Bad Day At Black Rock:
Recommended on TCM by Robert Osbourne as a film he originally had no interest in seeing, then loved it, and by Alex Baldwin, who pointed out the great actors in the cast, including Lee Marvin, Ernest Brognine and Dean Jagger. Well, after all that, I had to like it, right?  I did. A lot. It was a Good Day On My Couch.
Behind the Scenes Stuff: Spencer Tracey was off drinking and wouldn't commit to the film until the producers (who wanted him desperately) told him that they had Alan Ladd, at which point Tracey grabbed it.  He was perfect for the part, wearing a dark suit and tie the entire time in a western setting,  pulling it off perfectly. Other than that "fashion statement," the film makes a strong case against racism: the hatred of the Japanese during WW2. See it.

Song of The Thin Man:
I usually like these frothy, silly, suave, utter unrealistic films from the 30s and 40s, with William Powell and Myrna Loy as the couple we'd all like to be — if only we had the looks, brains, money, a huge capacity for drinking and a dog like Asta.
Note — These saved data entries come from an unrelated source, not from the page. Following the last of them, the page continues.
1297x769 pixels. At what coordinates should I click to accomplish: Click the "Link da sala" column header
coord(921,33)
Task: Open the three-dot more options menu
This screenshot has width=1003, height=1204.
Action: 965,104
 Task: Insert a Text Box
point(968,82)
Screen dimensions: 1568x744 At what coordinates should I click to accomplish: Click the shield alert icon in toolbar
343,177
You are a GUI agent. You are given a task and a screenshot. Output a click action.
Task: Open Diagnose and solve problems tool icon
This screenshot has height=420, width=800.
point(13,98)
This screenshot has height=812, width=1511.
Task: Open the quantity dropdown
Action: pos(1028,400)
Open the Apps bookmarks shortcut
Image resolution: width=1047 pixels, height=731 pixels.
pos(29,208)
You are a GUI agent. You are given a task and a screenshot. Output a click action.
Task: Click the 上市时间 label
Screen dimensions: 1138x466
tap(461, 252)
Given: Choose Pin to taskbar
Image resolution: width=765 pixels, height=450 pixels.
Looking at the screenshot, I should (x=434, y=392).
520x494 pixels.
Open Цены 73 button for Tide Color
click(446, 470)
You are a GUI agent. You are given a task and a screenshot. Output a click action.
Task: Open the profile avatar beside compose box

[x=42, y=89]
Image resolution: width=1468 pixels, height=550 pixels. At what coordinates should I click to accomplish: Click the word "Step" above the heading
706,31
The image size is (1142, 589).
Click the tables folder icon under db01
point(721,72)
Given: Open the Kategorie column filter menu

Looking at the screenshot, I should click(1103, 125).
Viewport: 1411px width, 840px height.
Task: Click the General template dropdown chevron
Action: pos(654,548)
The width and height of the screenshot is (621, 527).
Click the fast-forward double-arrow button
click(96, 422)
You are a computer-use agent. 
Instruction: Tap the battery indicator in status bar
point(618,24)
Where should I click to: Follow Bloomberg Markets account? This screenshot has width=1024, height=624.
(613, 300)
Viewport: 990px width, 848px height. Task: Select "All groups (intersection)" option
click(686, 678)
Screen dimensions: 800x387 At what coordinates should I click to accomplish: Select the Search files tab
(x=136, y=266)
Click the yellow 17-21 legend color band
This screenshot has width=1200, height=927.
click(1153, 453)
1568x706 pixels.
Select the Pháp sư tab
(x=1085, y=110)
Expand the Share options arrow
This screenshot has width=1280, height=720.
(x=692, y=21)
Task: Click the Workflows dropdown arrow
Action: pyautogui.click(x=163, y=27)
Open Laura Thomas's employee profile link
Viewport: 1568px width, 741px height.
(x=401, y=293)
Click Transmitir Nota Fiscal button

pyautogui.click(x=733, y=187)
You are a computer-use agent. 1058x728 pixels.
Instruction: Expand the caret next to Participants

But this one was a stinker, rather than a stinger, or maybe a sinker, because  it turned out to be the last, not to mention the least, in the series. Watch any of the others four sequels, but not this one: Even the pooch jumped the shark.

The Children's Hour:
It had its moments, and just looking at Audrey Hepburn makes life worth living, but mostly I kept thinking that the play, by Lillian Hellman, was so much better. It's about two young women runing a school for girls, who are accused by a hateful little brat of being (GASP!) lesbians. And although the closest we get in this 1961 production to using that actual term is the word "unnatural," it's enough to ruin their lives.  A young Shirley McClaine is worth seeing in this, and James Garner, and Audrey Hepburn is, well, Audrey Hepburn. The rumor of the love that dare not speak its name is totally untrue — or is it? And I'll say no more, because you should see the movie for yourself, imperfect as it may be, as is Life Itself.